● **Provided entries**:
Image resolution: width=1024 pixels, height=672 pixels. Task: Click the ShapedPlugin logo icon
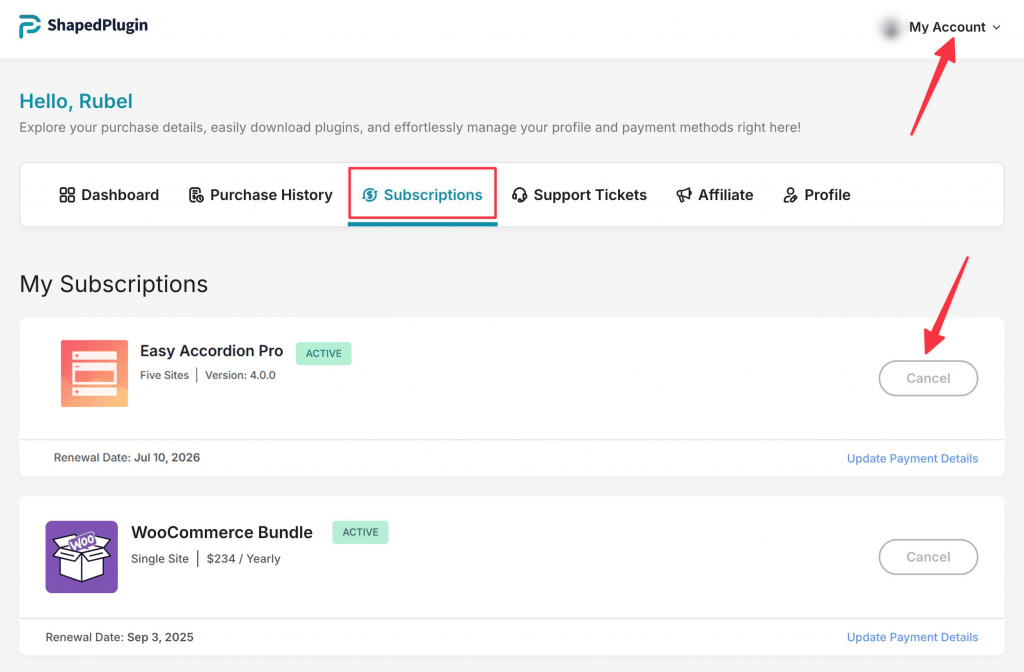click(30, 27)
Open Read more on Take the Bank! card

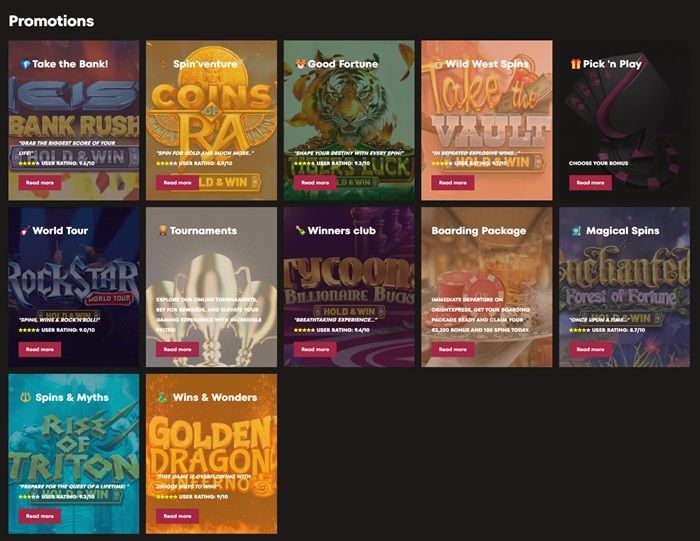(x=40, y=183)
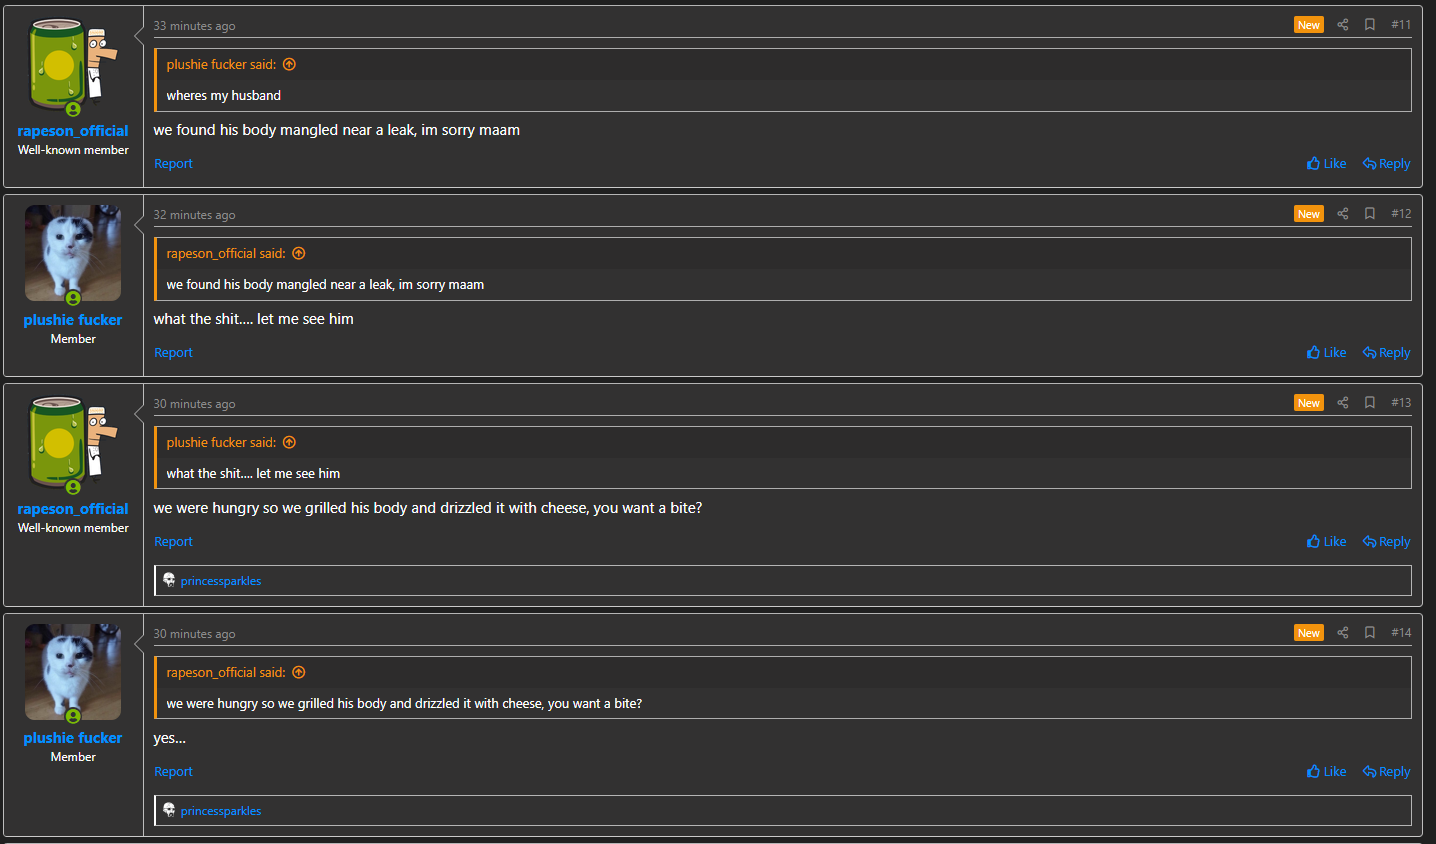
Task: Like post #11
Action: (x=1326, y=163)
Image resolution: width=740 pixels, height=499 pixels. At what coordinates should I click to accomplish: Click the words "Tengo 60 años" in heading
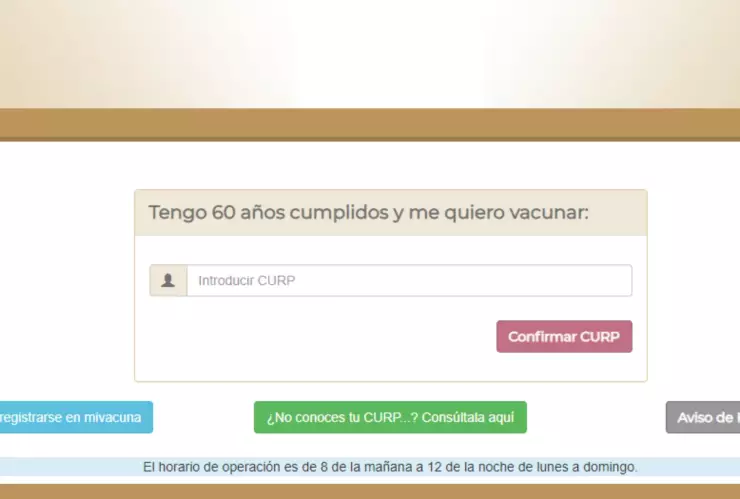pos(207,213)
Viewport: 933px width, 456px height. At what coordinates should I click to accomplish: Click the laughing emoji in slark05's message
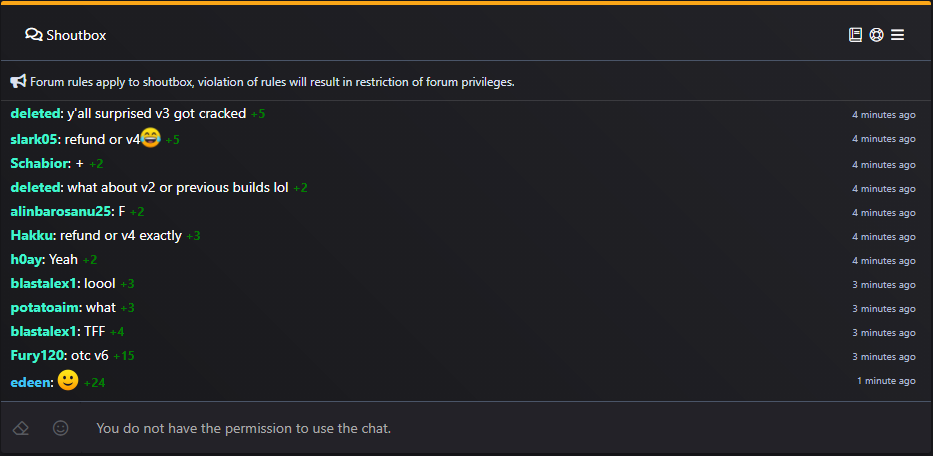tap(151, 138)
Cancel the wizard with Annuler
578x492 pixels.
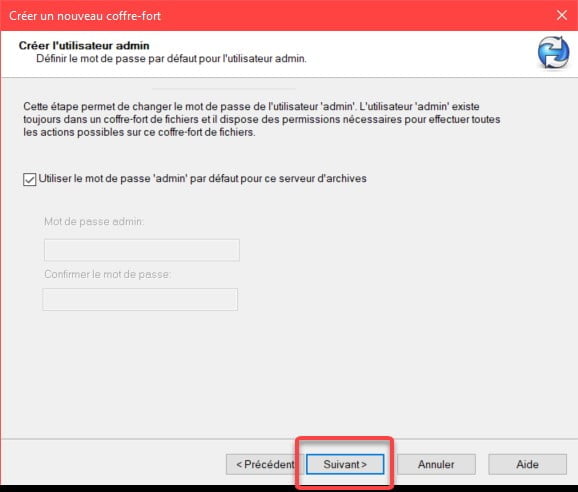(x=436, y=464)
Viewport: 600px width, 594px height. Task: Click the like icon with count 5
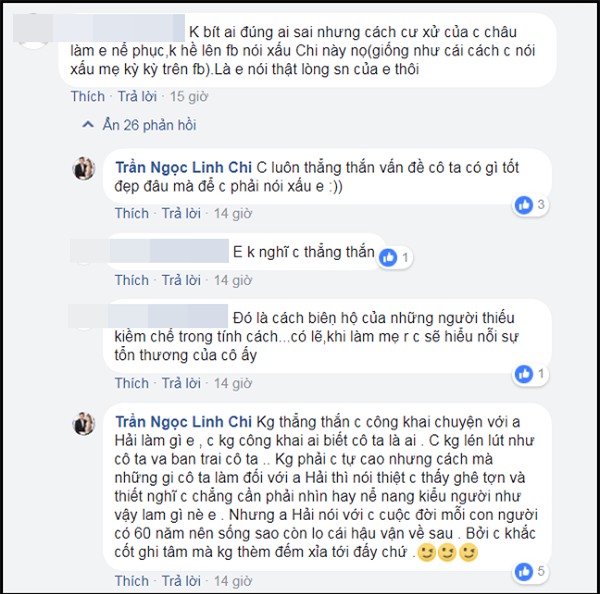(523, 572)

● **Requirement**: Only the text of the records belongs in your answer, copied exactly as it appears above.

● **Solution to the exercise**:
Image resolution: width=1024 pixels, height=672 pixels. Task: Click the ShapedPlugin logo icon
click(30, 27)
Open Read more on Take the Bank! card

(x=40, y=183)
Task: Like post #11
Action: (x=1326, y=163)
Image resolution: width=740 pixels, height=499 pixels. At what coordinates should I click to accomplish: Click the words "Tengo 60 años" in heading
pos(207,213)
Viewport: 933px width, 456px height. At what coordinates should I click to accomplish: Click the laughing emoji in slark05's message
tap(151, 138)
Cancel the wizard with Annuler
578x492 pixels.
(x=436, y=464)
Viewport: 600px width, 594px height. Task: Click the like icon with count 5
(523, 572)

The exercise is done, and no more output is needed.